My friend characterized such explanations as excuses and generalized from the conversation that a "real and serious dialogue" could not be had with me, "The Left." His view, in short, was non-state terror should alarm me and disrupt my homeostasis at the very least as much as the recent actions of Israel. We should never take terror lightly, we should never become used to terror. If we do, we become complacent; we become a pathetic, weak opposition in allowing terrorists this validation of normalcy.
His is a good argument. He makes a strong, valid point. Every terrorist action should be a substantial disruption in my basic concept of what it means to be human. It should disturb me, it should tear through me, it should break from my ideas of what's acceptable so much that I AM motivated to post about it. I definitely need to re-examine the roots of my personal passions.

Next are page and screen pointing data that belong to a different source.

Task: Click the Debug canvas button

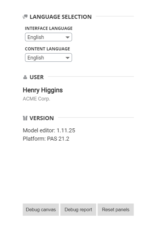Action: 41,209
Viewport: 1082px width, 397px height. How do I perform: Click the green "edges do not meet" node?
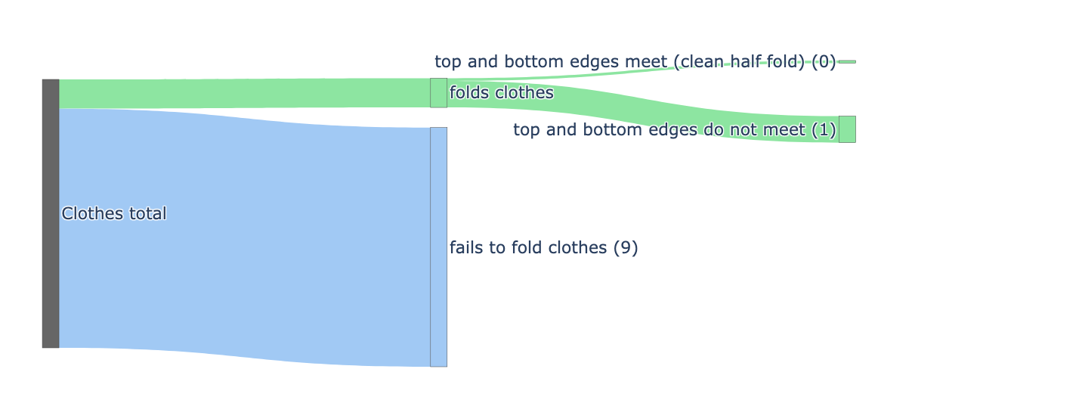tap(847, 129)
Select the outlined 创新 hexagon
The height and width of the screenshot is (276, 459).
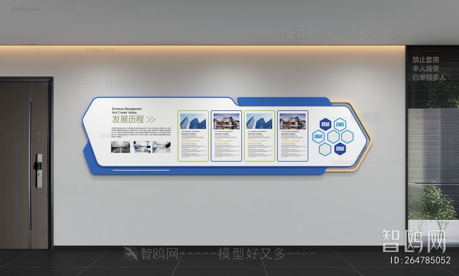coord(340,124)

However, personal passions and posting on the internet, while undeniably interdependent, are two separate entities. I am all for fighting to overcome personal bias, but I feel subjectivity and intent have their purposeful roles in life as well. I am not a mechanical, clinical chronicler of events; I am a person with a perspective and an audience. My intent, to challenge conventional wisdom, distorts the events I report and how I report them toward that motive. I will not post concepts that are in sync with the conventional wisdom of my (American/Western) culture as often as I will post concepts that are in opposition.

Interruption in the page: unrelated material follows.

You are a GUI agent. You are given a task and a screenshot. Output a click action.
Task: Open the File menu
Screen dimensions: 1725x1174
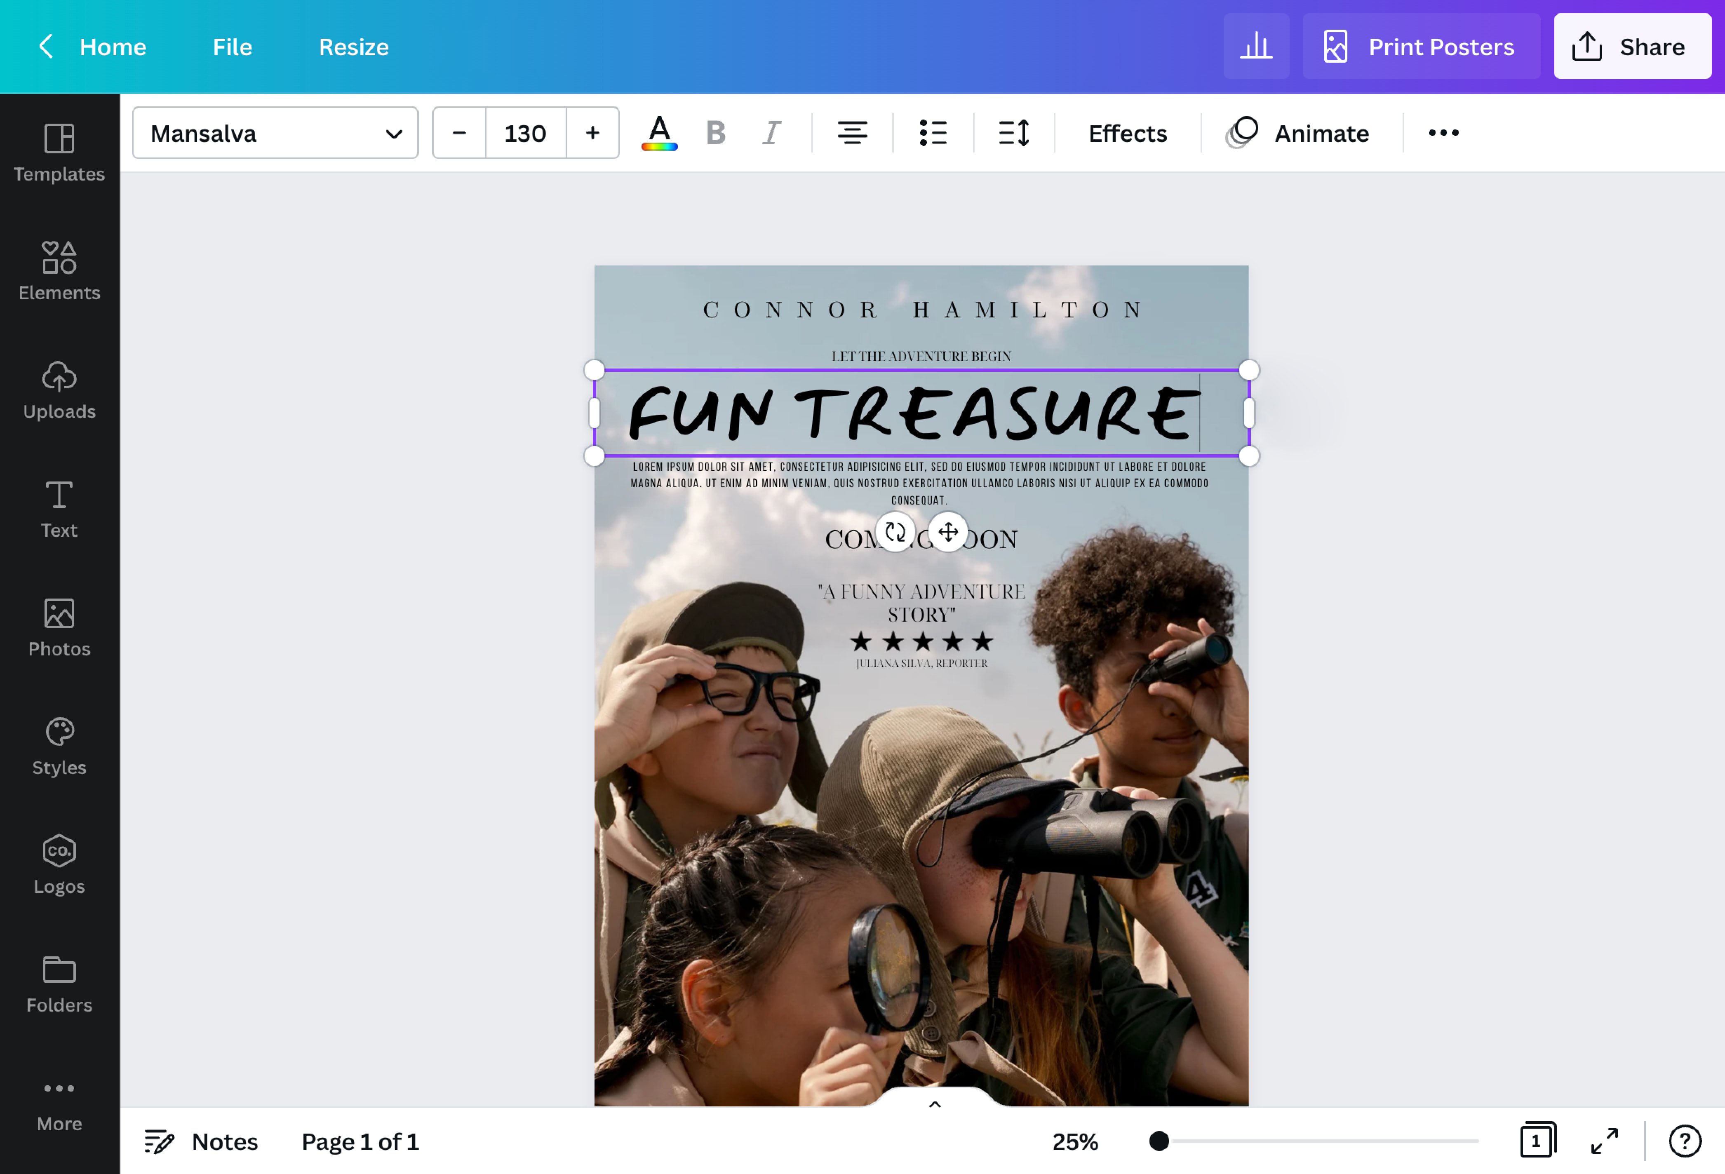[x=232, y=46]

And I realize this is how I've always been in emails to friends and online posts. I'm always drawn to distributing information and initiating dialogue when something I observe breaks from conventional wisdom. Does the fact that my disposition is to go against make that which I write about any less valid, genuine or accurate? I don't know anyone who would argue that. They may say I am missing something, though, by not absorbing myself in the flow of establishment on occassion -- in not reveling in praise when my culture does something right, in disgust when he who we oppose does something wrong. In a counter-culture of heavy SNL and Daily Show satire and cynicism, it feels against my nature to Rah Rah cheerlead on establishment, to be one more brick in the red, white and blue, these-colors-don't-run wall of condemnation of non-state terror. Maybe I need to alter my perspective. Maybe there is something wrong with that feeling. Maybe there is something wrong with me that I do not feel the need for, nor do I feel entirely comfortable with, my openly supporting the positive and condemning the negative when those things just happen to align with conventional wisdom. Could it be so cliche as doing what's cool and avoiding what isn't? Could it be I'm merely conforming to my own counter-culture's conventional wisdom?
The Obvious Child
(I think this song is appropriate --extremely so-- for just the one line: Why deny the obvious child?)